● TO DO: Find out how many lines in the records have the string "tool" in them, and state only that number.

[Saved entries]
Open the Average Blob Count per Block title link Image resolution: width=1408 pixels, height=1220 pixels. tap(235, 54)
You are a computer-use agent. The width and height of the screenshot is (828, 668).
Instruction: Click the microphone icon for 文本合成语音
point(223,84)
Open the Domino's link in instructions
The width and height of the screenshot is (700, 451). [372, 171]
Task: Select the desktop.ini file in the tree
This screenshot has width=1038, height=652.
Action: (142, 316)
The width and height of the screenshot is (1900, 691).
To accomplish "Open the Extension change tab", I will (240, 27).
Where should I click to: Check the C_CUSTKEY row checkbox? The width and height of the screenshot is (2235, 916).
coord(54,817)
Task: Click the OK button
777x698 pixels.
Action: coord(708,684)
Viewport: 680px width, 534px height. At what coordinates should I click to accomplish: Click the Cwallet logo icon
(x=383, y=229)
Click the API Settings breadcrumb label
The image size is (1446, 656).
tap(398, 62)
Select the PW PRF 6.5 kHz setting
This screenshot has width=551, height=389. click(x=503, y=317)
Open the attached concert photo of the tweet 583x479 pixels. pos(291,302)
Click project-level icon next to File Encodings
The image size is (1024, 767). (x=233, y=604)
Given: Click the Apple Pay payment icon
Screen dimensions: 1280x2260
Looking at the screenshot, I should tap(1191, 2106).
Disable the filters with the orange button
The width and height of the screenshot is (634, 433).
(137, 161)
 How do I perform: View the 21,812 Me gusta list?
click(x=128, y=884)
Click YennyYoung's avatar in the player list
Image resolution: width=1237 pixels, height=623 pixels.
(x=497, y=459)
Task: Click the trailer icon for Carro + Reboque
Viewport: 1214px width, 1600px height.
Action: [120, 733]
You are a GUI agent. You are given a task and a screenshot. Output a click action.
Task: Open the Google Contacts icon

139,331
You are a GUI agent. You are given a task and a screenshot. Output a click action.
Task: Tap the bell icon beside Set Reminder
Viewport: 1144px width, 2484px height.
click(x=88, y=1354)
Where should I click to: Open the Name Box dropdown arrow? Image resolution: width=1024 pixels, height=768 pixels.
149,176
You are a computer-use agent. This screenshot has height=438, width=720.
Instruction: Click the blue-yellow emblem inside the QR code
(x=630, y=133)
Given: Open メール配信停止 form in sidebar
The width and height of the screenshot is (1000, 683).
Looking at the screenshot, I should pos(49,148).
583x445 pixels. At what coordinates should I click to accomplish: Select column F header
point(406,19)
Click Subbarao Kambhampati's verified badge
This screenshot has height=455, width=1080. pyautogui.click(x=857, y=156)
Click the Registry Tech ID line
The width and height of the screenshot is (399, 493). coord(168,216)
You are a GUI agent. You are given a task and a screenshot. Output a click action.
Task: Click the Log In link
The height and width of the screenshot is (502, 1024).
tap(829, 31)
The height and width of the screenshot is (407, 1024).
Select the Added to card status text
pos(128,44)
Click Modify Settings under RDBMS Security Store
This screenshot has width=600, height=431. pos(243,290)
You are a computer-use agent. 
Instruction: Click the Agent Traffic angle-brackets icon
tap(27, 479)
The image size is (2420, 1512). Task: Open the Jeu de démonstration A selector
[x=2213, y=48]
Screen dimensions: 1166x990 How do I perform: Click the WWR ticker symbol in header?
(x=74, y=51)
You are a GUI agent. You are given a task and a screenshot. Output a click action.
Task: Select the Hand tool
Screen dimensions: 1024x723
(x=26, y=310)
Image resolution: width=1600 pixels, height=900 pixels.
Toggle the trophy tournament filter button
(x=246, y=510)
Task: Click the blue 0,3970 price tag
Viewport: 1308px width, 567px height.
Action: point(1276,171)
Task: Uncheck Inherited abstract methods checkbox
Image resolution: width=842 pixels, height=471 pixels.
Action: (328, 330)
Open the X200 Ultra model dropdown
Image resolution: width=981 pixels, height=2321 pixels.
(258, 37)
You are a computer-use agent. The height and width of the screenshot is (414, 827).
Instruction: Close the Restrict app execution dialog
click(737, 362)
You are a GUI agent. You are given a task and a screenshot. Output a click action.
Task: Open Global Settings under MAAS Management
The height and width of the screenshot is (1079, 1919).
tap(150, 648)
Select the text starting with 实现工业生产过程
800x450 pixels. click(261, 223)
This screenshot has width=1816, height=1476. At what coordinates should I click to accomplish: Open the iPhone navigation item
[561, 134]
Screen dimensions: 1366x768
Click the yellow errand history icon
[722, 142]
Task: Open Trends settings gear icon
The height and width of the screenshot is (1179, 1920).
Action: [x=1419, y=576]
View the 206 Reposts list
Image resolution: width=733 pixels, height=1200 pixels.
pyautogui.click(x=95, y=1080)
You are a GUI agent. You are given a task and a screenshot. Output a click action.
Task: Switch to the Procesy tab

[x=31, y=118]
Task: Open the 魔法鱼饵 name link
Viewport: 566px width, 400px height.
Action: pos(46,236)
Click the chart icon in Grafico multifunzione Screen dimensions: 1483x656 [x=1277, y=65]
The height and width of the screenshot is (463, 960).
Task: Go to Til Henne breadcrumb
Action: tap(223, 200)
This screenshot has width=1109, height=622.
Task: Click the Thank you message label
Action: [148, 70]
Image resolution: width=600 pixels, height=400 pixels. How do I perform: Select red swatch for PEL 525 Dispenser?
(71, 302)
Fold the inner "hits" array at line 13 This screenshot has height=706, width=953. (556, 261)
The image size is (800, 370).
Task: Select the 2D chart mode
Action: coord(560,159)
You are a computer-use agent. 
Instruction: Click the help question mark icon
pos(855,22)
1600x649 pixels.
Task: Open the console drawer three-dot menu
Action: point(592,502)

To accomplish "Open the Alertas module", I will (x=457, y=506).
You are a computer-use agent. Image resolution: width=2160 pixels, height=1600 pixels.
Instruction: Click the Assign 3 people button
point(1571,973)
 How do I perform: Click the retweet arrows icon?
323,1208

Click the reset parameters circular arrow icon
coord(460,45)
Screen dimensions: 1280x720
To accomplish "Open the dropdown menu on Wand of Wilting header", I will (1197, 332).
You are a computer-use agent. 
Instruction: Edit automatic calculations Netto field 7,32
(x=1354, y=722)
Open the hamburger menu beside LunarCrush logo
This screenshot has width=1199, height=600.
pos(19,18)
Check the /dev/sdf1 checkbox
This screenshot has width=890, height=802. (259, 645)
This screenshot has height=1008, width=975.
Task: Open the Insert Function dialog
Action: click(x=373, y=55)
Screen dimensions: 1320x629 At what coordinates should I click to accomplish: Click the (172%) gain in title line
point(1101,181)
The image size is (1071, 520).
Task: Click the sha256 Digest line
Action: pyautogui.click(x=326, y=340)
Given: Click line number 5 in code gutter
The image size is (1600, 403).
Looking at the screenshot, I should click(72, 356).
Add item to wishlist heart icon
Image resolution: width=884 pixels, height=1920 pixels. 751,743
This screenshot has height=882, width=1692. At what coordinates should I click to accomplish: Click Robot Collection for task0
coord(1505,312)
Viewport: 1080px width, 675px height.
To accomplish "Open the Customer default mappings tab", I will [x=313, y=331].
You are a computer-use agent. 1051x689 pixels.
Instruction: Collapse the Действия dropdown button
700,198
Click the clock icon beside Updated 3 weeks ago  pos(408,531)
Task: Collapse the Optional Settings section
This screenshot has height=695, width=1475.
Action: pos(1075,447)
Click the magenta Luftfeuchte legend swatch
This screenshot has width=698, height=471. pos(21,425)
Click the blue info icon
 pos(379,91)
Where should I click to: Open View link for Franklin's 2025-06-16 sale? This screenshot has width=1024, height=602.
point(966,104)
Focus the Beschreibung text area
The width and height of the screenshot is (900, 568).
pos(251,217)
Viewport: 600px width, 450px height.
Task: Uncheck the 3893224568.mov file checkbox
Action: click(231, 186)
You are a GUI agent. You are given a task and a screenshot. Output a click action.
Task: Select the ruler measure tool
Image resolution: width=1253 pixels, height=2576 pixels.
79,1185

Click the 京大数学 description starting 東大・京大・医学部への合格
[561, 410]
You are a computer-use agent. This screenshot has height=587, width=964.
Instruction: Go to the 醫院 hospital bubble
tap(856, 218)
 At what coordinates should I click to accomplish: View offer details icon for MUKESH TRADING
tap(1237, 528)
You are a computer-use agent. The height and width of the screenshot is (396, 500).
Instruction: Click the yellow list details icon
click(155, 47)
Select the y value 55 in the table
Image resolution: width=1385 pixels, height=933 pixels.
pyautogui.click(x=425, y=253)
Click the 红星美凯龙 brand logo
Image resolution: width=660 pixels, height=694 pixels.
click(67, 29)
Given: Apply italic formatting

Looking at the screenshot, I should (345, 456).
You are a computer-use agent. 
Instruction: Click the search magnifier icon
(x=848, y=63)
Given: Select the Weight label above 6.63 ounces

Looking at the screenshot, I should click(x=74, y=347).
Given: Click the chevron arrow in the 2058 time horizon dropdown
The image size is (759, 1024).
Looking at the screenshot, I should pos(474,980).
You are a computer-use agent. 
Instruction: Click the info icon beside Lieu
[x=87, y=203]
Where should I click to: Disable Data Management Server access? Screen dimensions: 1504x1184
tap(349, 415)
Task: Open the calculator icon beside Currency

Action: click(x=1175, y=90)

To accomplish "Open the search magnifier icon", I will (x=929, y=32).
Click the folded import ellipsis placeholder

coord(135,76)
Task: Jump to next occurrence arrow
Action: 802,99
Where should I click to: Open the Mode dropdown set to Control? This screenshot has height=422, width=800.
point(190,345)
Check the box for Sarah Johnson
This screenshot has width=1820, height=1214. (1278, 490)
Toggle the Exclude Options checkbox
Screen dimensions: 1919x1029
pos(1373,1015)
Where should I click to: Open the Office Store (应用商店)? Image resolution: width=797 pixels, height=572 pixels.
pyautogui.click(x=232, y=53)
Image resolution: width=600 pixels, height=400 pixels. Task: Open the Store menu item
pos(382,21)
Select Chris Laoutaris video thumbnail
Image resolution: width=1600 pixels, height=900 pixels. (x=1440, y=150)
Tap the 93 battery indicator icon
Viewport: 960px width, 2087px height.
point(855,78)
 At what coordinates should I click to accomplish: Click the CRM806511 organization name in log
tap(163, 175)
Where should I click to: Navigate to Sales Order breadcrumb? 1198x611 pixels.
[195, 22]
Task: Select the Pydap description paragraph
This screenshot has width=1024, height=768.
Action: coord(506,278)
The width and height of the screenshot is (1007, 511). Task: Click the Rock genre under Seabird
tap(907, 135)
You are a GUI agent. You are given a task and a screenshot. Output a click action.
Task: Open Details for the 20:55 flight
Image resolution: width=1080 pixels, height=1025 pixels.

● SOLUTION: 2